▶ **Records provided**:
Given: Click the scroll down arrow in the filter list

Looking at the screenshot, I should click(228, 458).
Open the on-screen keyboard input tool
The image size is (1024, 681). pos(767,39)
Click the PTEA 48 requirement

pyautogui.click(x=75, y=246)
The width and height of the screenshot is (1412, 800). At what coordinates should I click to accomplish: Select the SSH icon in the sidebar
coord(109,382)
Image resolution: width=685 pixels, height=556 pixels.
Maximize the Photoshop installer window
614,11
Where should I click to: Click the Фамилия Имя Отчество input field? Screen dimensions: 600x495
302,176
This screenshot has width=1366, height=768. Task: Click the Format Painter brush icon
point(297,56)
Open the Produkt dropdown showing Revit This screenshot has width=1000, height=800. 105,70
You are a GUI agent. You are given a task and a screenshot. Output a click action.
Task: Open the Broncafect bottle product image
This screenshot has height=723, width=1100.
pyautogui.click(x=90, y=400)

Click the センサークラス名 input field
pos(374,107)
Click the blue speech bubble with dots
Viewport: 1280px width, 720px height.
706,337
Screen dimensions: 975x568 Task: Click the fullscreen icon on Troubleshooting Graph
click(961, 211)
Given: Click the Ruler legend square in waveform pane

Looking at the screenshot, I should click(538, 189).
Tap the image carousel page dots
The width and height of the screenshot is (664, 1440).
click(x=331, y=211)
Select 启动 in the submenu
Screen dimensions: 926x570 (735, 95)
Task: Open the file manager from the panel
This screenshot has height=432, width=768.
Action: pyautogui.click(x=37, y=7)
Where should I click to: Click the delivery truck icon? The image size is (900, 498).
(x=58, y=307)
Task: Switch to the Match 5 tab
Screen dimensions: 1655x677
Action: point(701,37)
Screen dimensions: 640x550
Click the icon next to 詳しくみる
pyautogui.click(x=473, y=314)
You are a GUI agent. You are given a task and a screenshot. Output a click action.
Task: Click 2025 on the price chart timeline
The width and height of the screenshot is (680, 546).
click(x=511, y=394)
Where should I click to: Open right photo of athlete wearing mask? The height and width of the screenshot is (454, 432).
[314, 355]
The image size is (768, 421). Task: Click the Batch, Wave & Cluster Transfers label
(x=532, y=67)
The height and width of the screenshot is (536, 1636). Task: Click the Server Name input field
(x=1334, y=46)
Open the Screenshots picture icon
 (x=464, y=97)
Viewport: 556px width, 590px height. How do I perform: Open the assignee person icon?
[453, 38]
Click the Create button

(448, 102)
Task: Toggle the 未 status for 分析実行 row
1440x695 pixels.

▶ **Task description**:
Could you copy each line above word for word?

▶ **Expected answer**:
Given: Click the scroll down arrow in the filter list

Looking at the screenshot, I should click(228, 458).
Open the on-screen keyboard input tool
The image size is (1024, 681). pos(767,39)
Click the PTEA 48 requirement

pyautogui.click(x=75, y=246)
The width and height of the screenshot is (1412, 800). At what coordinates should I click to accomplish: Select the SSH icon in the sidebar
coord(109,382)
Image resolution: width=685 pixels, height=556 pixels.
Maximize the Photoshop installer window
614,11
Where should I click to: Click the Фамилия Имя Отчество input field? Screen dimensions: 600x495
302,176
This screenshot has width=1366, height=768. Task: Click the Format Painter brush icon
point(297,56)
Open the Produkt dropdown showing Revit This screenshot has width=1000, height=800. 105,70
You are a GUI agent. You are given a task and a screenshot. Output a click action.
Task: Open the Broncafect bottle product image
This screenshot has height=723, width=1100.
pyautogui.click(x=90, y=400)

Click the センサークラス名 input field
pos(374,107)
Click the blue speech bubble with dots
Viewport: 1280px width, 720px height.
706,337
Screen dimensions: 975x568 Task: Click the fullscreen icon on Troubleshooting Graph
click(961, 211)
Given: Click the Ruler legend square in waveform pane

Looking at the screenshot, I should click(538, 189).
Tap the image carousel page dots
The width and height of the screenshot is (664, 1440).
click(x=331, y=211)
Select 启动 in the submenu
Screen dimensions: 926x570 (735, 95)
Task: Open the file manager from the panel
This screenshot has height=432, width=768.
Action: pyautogui.click(x=37, y=7)
Where should I click to: Click the delivery truck icon? The image size is (900, 498).
(x=58, y=307)
Task: Switch to the Match 5 tab
Screen dimensions: 1655x677
Action: point(701,37)
Screen dimensions: 640x550
Click the icon next to 詳しくみる
pyautogui.click(x=473, y=314)
You are a GUI agent. You are given a task and a screenshot. Output a click action.
Task: Click 2025 on the price chart timeline
The width and height of the screenshot is (680, 546).
click(x=511, y=394)
Where should I click to: Open right photo of athlete wearing mask? The height and width of the screenshot is (454, 432).
[314, 355]
The image size is (768, 421). Task: Click the Batch, Wave & Cluster Transfers label
(x=532, y=67)
The height and width of the screenshot is (536, 1636). Task: Click the Server Name input field
(x=1334, y=46)
Open the Screenshots picture icon
 (x=464, y=97)
Viewport: 556px width, 590px height. How do I perform: Open the assignee person icon?
[453, 38]
Click the Create button

(448, 102)
Task: Toggle the 未 status for 分析実行 row
1440x695 pixels.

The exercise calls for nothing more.